Task brief:
Please copy out the lines between the one containing "You are a GUI" and the one containing "click(x=199, y=81)", inclusive, reproducing them without any change.

Information provided:
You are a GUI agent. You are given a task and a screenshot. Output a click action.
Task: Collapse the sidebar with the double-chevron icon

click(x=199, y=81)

--

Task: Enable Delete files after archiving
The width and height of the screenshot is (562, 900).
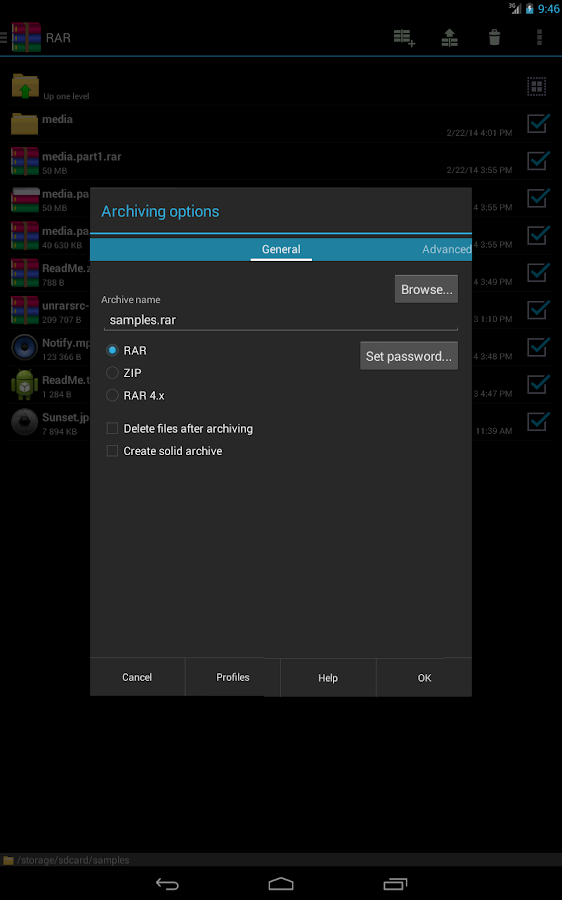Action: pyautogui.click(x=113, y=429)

==

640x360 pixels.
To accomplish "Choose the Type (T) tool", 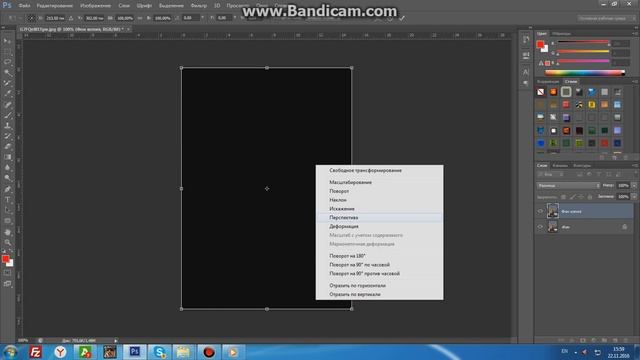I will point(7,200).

Response below:
You are a GUI agent. You are given a task and a screenshot. Output a click action.
Task: Collapse the sidebar with the double-chevron icon

click(x=199, y=81)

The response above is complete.